### TAREA SOLICITADA A
Según la crónica sobre la Antártida, ¿desde qué ciudad comenzó el viaje?
### TAREA SOLICITADA B
Reanuda la crónica del viaje a la Antártida a partir de su última oración.

Un viaje cálido a la Argentina helada

Para llegar a la Antártida hay que tomar tres aviones y rogar que el tiempo inclemente permita el aterrizaje. La experiencia de nuestro cronista, en primera persona.



Muchas veces envidié, sana o insanamente, como se quiera verlo, a mis escritores favoritos. 

Gabriel García Márquez viajó, por México, Francia y España. En estos países se encontró con personajes que bien valían una crónica diaria o una página de sus memorias. 

Ernest Hemingway me maravilló con sus descripciones impecables de lugares tan exóticos como conocidos por él. Julio Verne, un viajero de escritorio, me hizo soñar con los detalles de sus relatos, como si hubiera participado de cada uno de ellos. 

La lista es extensa y mi fatigada memoria me pide una tregua que estoy a punto de darle.

Día 1
Hoy, por fortuna y destino, me toca ser protagonista de un viaje que pocos seres en esta tierra han hecho o harán: visitar la Antártida y la Base Marambio, ubicada en la parte interior de esa especie de garfio que es esta porción del planeta y a la que nos tienen acostumbrados los mapas escolares.

Llegar a ella cuesta. La lista de espera para recorrer sus suelos es infinita. Por eso me considero un privilegiado.

Llegar a ella, como digo, cuesta. Hay que tener, sobre todo, paciencia. 

Desde Mendoza, cargando con una mochila de más de 10 kilos que un buen amigo me prestó, partí hacia este frío continente. En el camino tuve que tomar tres aviones, uno de ellos con escalas intermedias. En total, habrán sido unas 10 horas llenas de ansiedad, acompañadas de un inevitable miedo al avión que invariablemente crece dentro mío con cada sacudida.

El tramo que más vale la pena destacar es el realizado en el Hércules. Para quien no lo sabe, este avión es monumental. Es una bodega con alas. Dentro de él se alojan personas, víveres, herramientas y cuanta cosa imagine el lector.

### INFORMACIÓN PROPORCIONADA
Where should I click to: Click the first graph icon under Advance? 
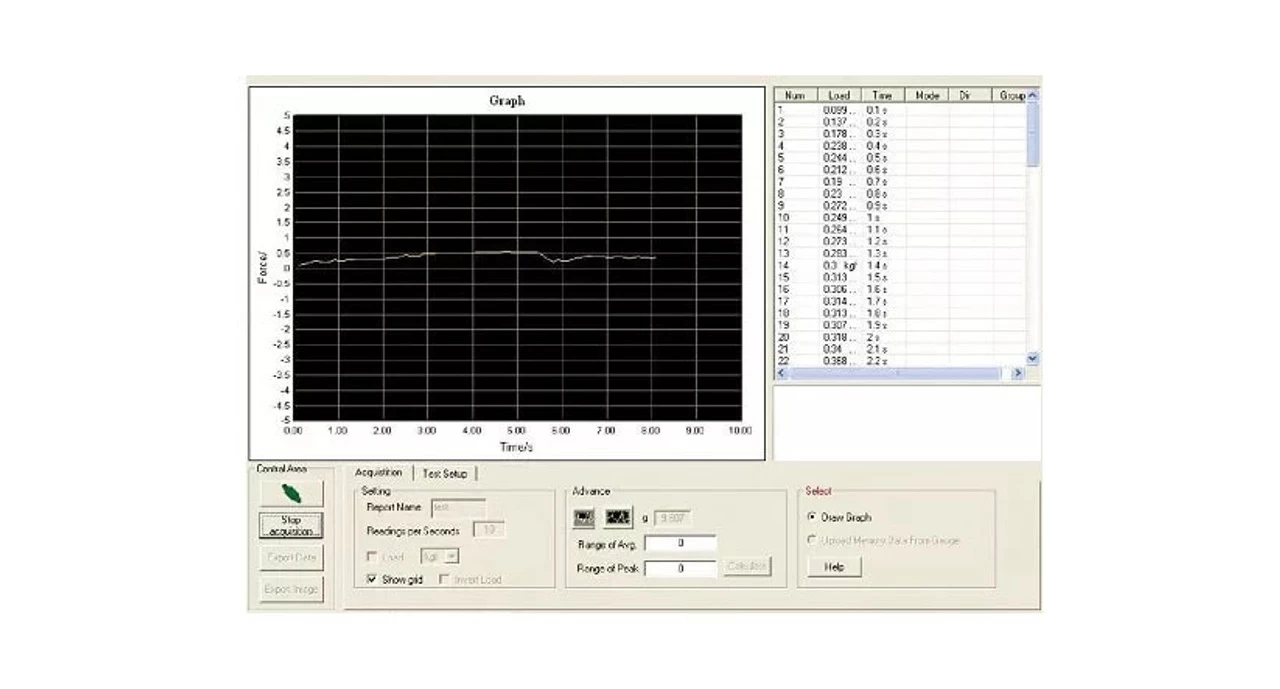tap(584, 517)
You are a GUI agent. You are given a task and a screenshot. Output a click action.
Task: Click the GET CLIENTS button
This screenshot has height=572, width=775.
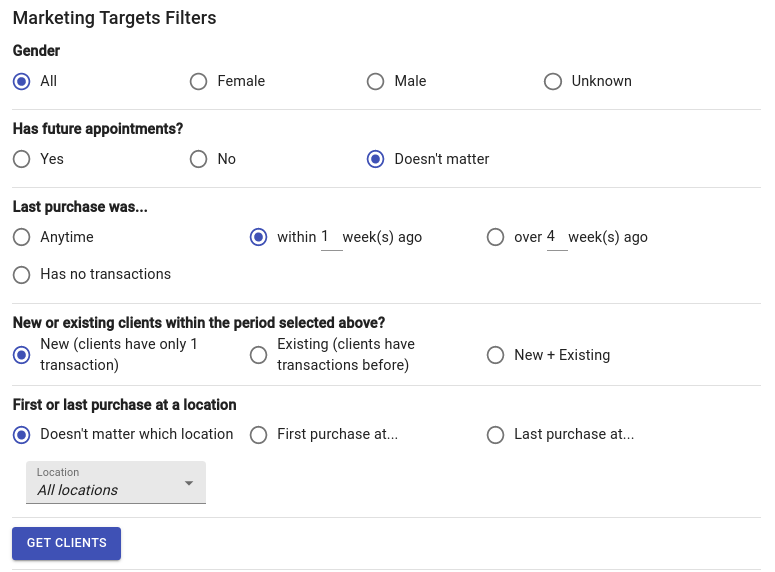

### RESULTADO A
Desde Mendoza.

### RESULTADO B
Es un aparato que no está pensado para vuelos turísticos, por lo que, cuando una persona se sube a él, debe estar preparada para estar incomunicada el tiempo que dure el trayecto. El motivo es simple. En su interior el ruido es insoportable, tanto que antes de subir los oficiales de a bordo le brindan al pasajero tapones para los oídos.

En mi experiencia personal, el Hércules fue un cómodo compañero de viaje. Casi no tiene ventanas y por su estructura, el viento lo afecta poco. En conclusión, en el interior de esta aeronave el pasajero siente que está en un tren, en la caja cerrada de un camión, o en el vehículo que se imagine. 

Digo que fue un cómodo compañero de viaje, es cierto. Pero fue un viaje que se extendió más de lo previsto. Supuestamente el traslado desde el aeropuerto de Río Gallegos, donde me subí al avión, hasta la Base Marambio debía durar poco más de tres horas. 

Pero, para la ansiedad de los 50 pasajeros que nos trasladábamos hacia la Antártida, las condiciones climáticas retrasaron el aterrizaje una hora más. 

La recompensa fue la llegada. El desembarco fue un poco como lo imaginaba y mucho como no lo había hecho. 

La Antártida luce como el lugar más solitario del mundo, como el corazón de quien sufre el desamor. Por suerte, la gente es tan cálida que el frío pasa desapercibido. Siempre dispuestos, siempre atentos, quienes habitan en este lugar saben lo que es sentir el desarraigo.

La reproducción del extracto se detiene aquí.